Conventional relational database management often requires an enterprise-level license to enable the multi-replication model required for multi-region active-active applications. Licenses for a relational database management system, or RDBMS, can be a significant cost factor in your overall approach to protecting AWS workloads.

NoSQL databases are better geared for these multi-region scenarios without heavy licensing costs. They are often built-in as offerings from AWS, such as Amazon DynamoDB. However, the transaction model of NoSQL is different than RDBMS offerings. NoSQL databases have what's sometimes referred to as eventual consistency, while RDBMSes are considered always consistent.

"This can have great implications on how your data present to users and your ability to meet user requirements," Nolan said. It also influences your approach to application architecture for AWS workloads.

Optimize network infrastructure

Assess the networking and infrastructure elements required to ensure DR and resiliency in a multi-region strategy. An infrastructure as code (IaC) approach can automate aspects of environment setup and enforce best practices. And yet, organizations commonly underestimate their IaC approach regarding DR, Nolan said.

Consider how frequently layers of your infrastructure architecture change in relation to the systems running within the regions. Avoid bundling static aspects of infrastructure with frequently changing parts. VPC subnets do not tend to change often. Doing so can have implications for network addressing. By contrast, security groups change many times, especially in evolving systems. Don't tie these configurations into single sets of scripts. Ensure automation does not hamper your ability to change the deployment as needed.
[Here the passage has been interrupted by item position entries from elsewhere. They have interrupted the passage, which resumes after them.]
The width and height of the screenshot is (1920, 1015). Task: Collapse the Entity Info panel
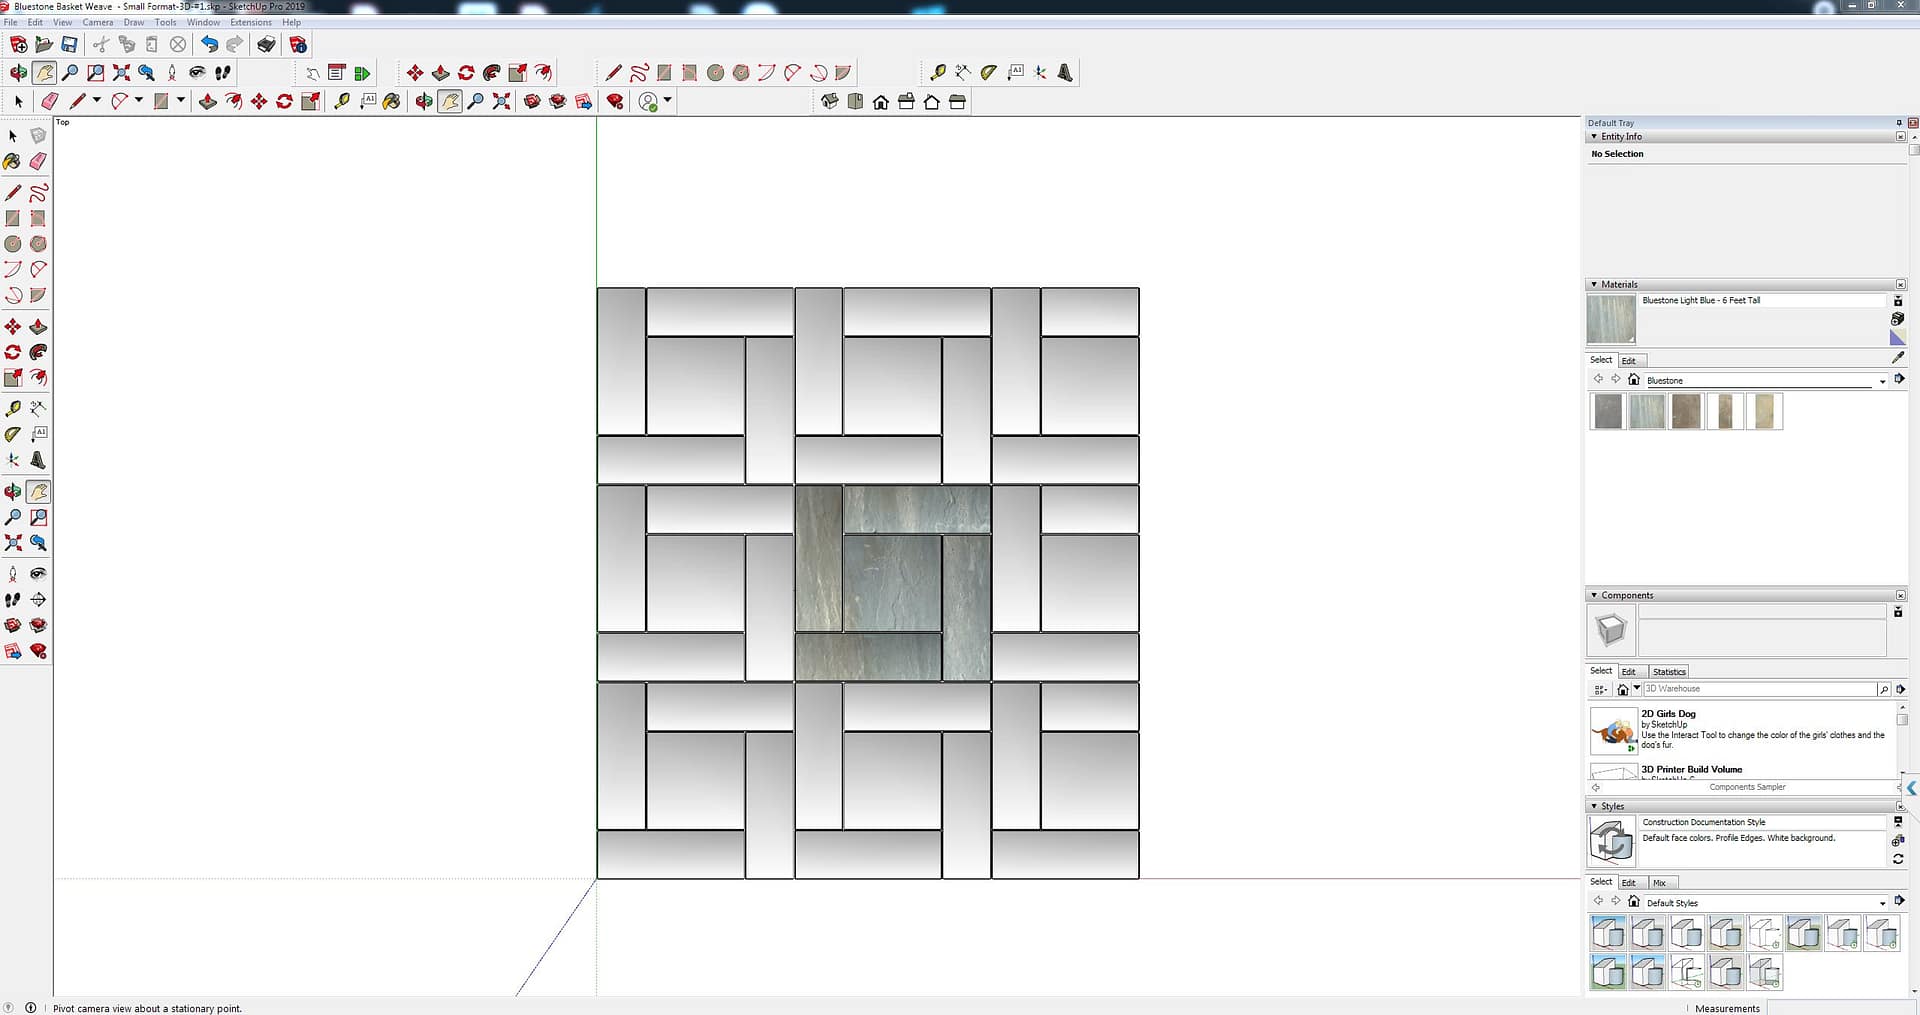tap(1594, 137)
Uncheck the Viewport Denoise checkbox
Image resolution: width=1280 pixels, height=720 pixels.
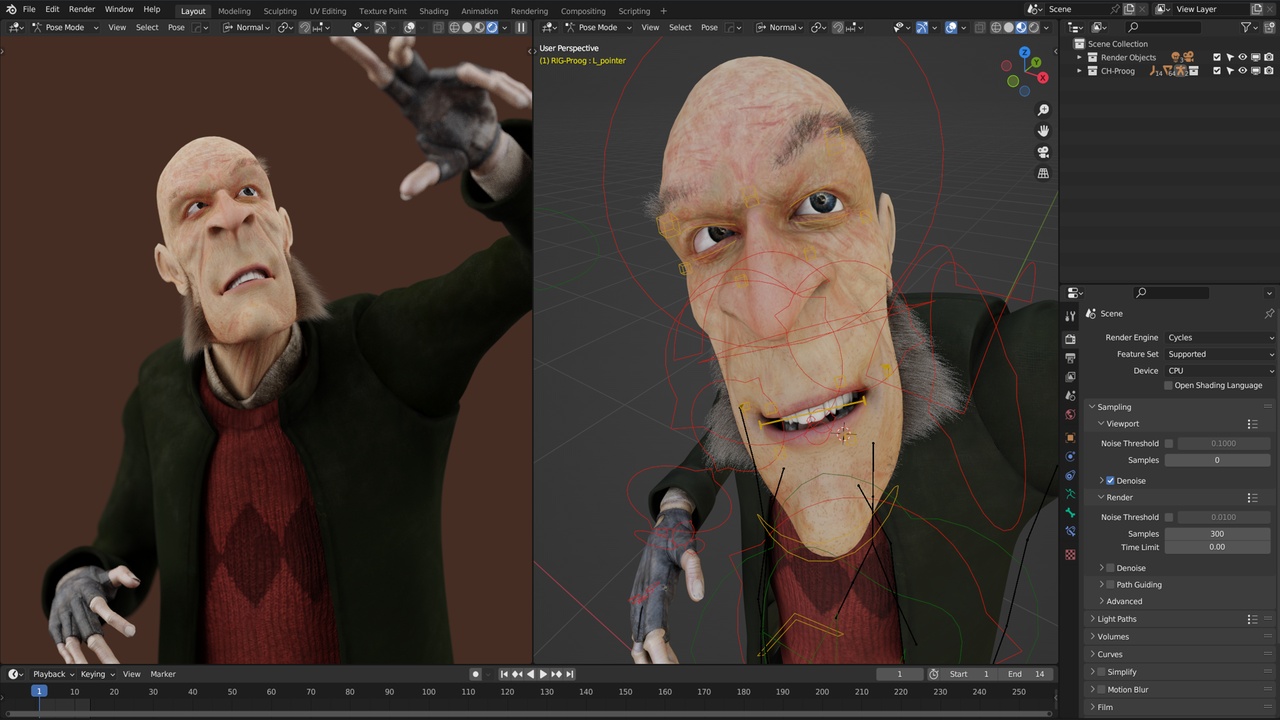(x=1110, y=481)
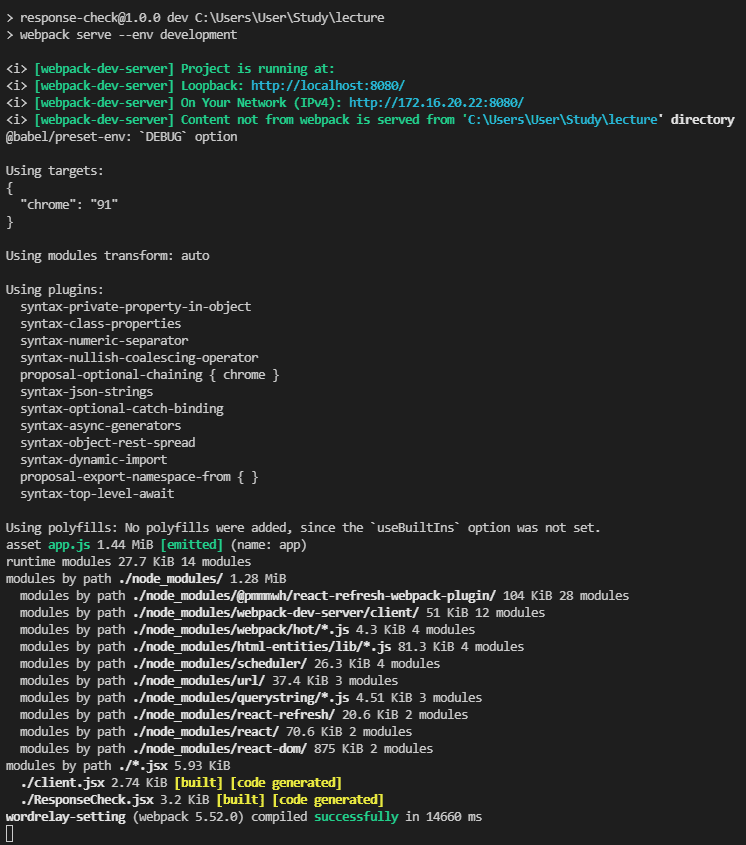The image size is (746, 845).
Task: Click the 'Using modules transform: auto' line
Action: 108,256
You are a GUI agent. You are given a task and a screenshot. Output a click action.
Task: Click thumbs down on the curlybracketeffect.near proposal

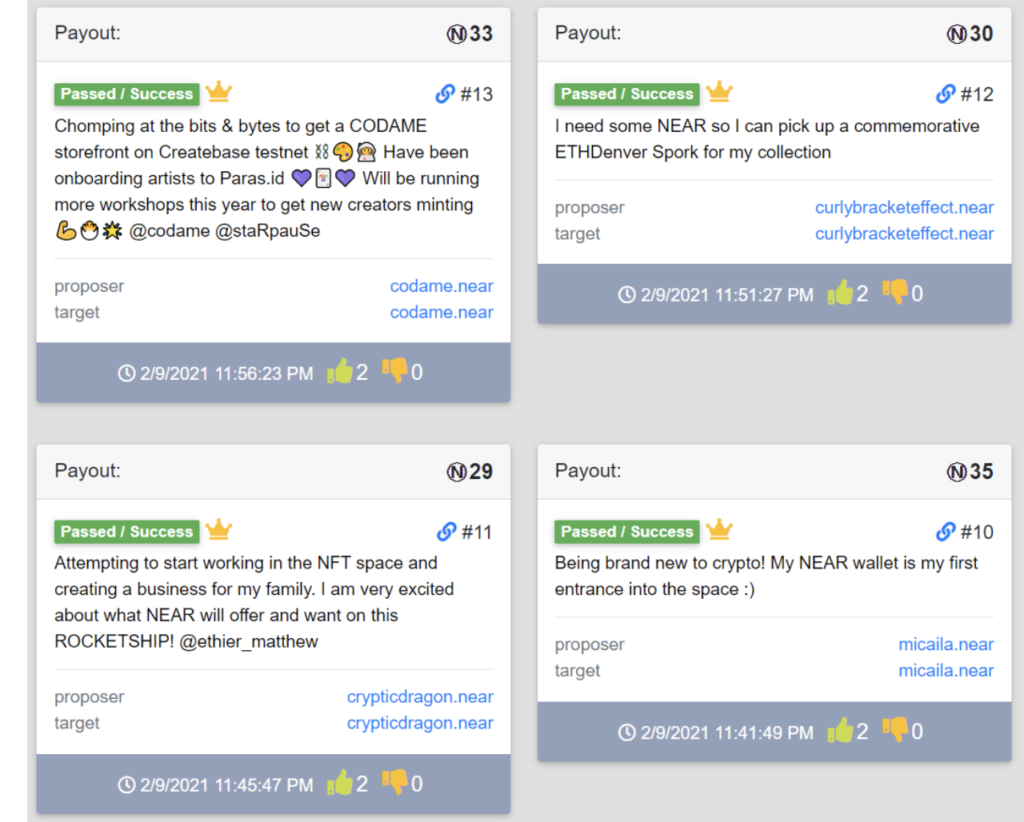pos(895,291)
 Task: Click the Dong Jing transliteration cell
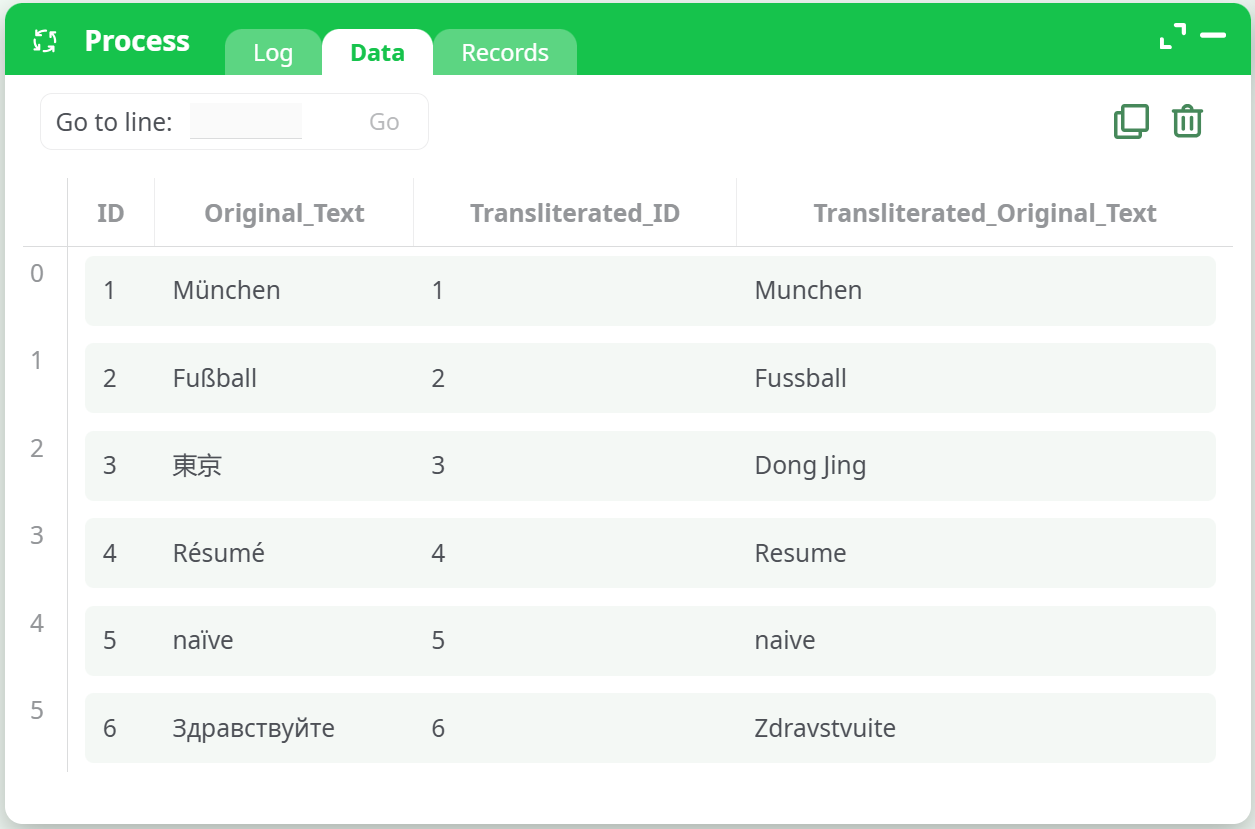click(x=810, y=466)
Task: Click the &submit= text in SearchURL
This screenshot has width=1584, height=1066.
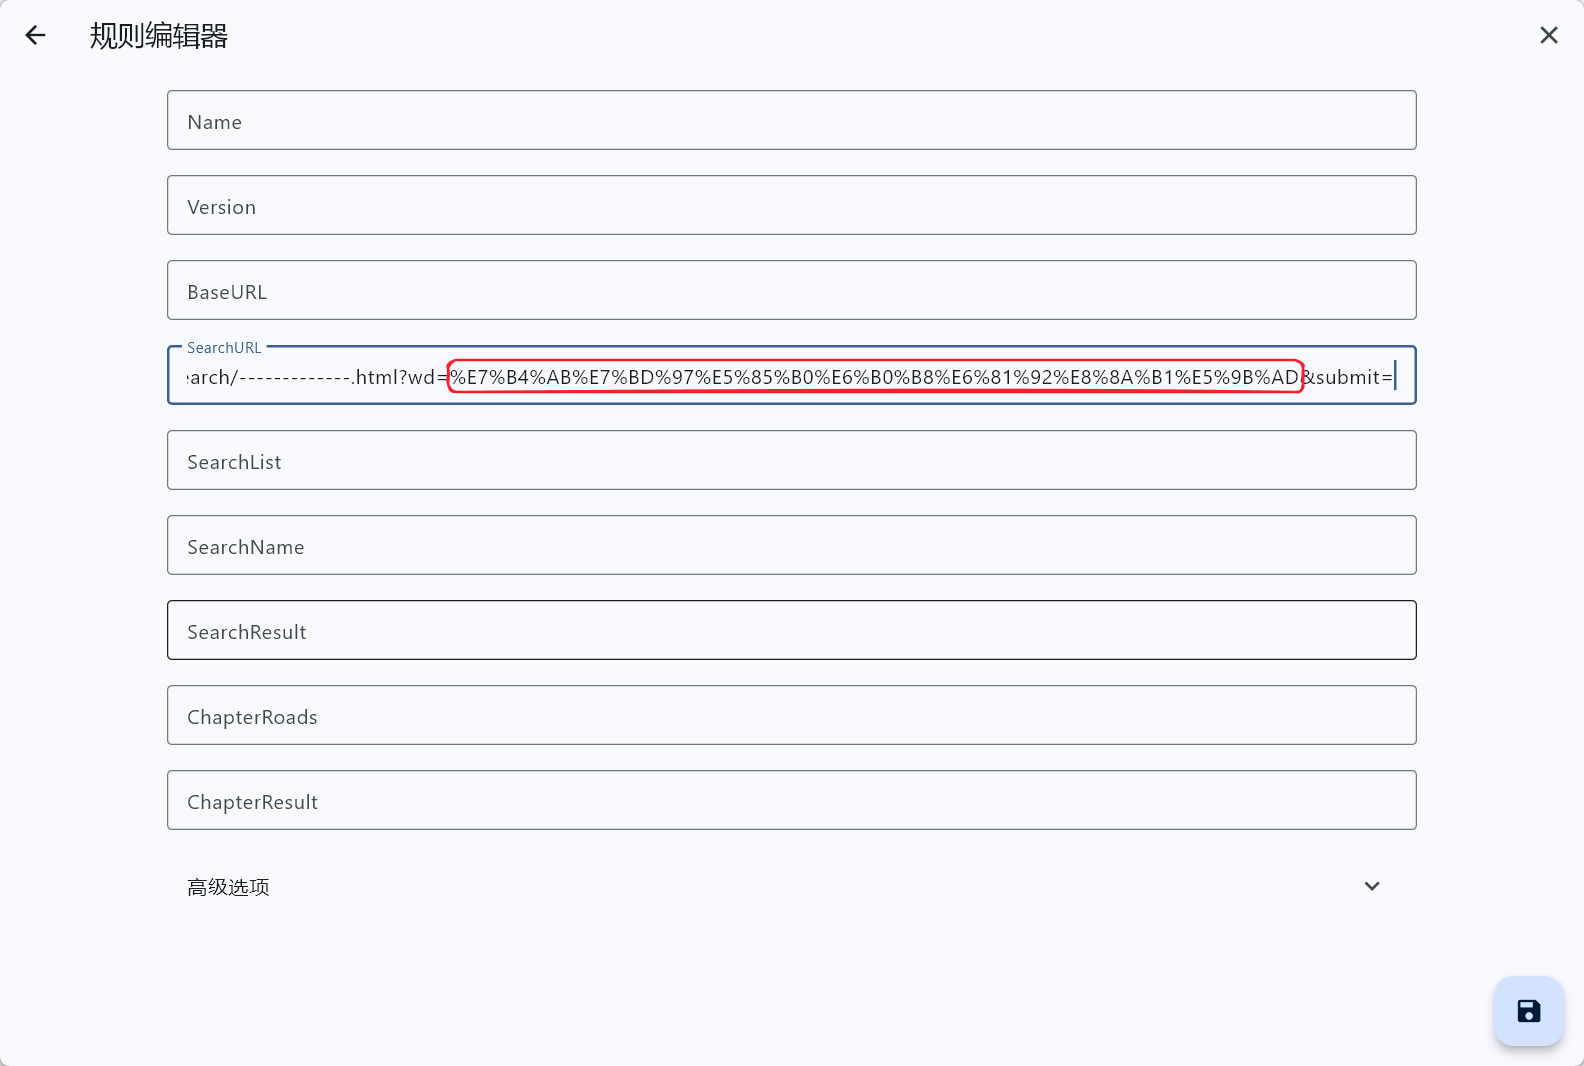Action: (1349, 377)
At the same time, be careful about hardcoding things that change across regions. Even the most resilient infrastructure will be in trouble, Banks said, if the database client in your code has a hardcoded regional endpoint.

Also, inventory your networking infrastructure, said Gavin McMurdo, chief technical adviser at IStreamPlanet, a video streaming service. Any AWS offering comes with different burst or sustained network throughput limits. It can be tempting to ignore these limits, which generally don't matter for something like a storage or database service. The limits could be a big deal in a DR scenario, McMurdo noted, when things are suddenly rolled over to another region.

Investigate how any dedicated network fiber ports are connected. McMurdo found it essential to work with AWS technical advisers to ensure that the fiber terminates in different devices, to avoid a single point of failure. Sometimes fiber ports get moved around by AWS staff as they consolidate and address failures. An upfront conversation about network design can reduce the risk that AWS staff introduce a single point of failure in the process of fixing another problem, he said.

Specific AWS services

Nolan recommended shortlisting several AWS services for implementation in an active-active architecture, broken out here by use:

Application execution

  • Amazon CloudFront for regional or global content distribution networks
  • EC2 Auto Scaling for traditional IaaS systems and application scenarios
  • AWS Lambda for PaaS application scenarios

Data

  • S3, RDS, DynamoDB and Amazon DocumentDB for data storage and access solutions, which have snapshotting capabilities
  • Elastic Block Store and Elastic File System snapshots for associated disks and shared file systems

Infrastructure

Know the costs

An active-active multi-regional architecture on AWS will cost significantly more than a single active region, Duckbill's Banks said. In addition to the cost of operating additional compute and storage resources, data transfer isn't free.

Consider the use of capacity reservations or reserved instances. With reserved instances, an organization makes a financial commitment -- paid upfront, partially upfront or monthly. Capacity reservations are essentially an attempt to call dibs on existing capacity in an availability zone, Banks said, and they do not require a fixed financial commitment.

Also, to design, monitor and maintain a complex infrastructure requires an organization to invest staff time. These expenses do not show up on the AWS invoice, but they exist.

A good practice in a multi-region setup is to minimize the amount of data that needs to move back and forth between regions.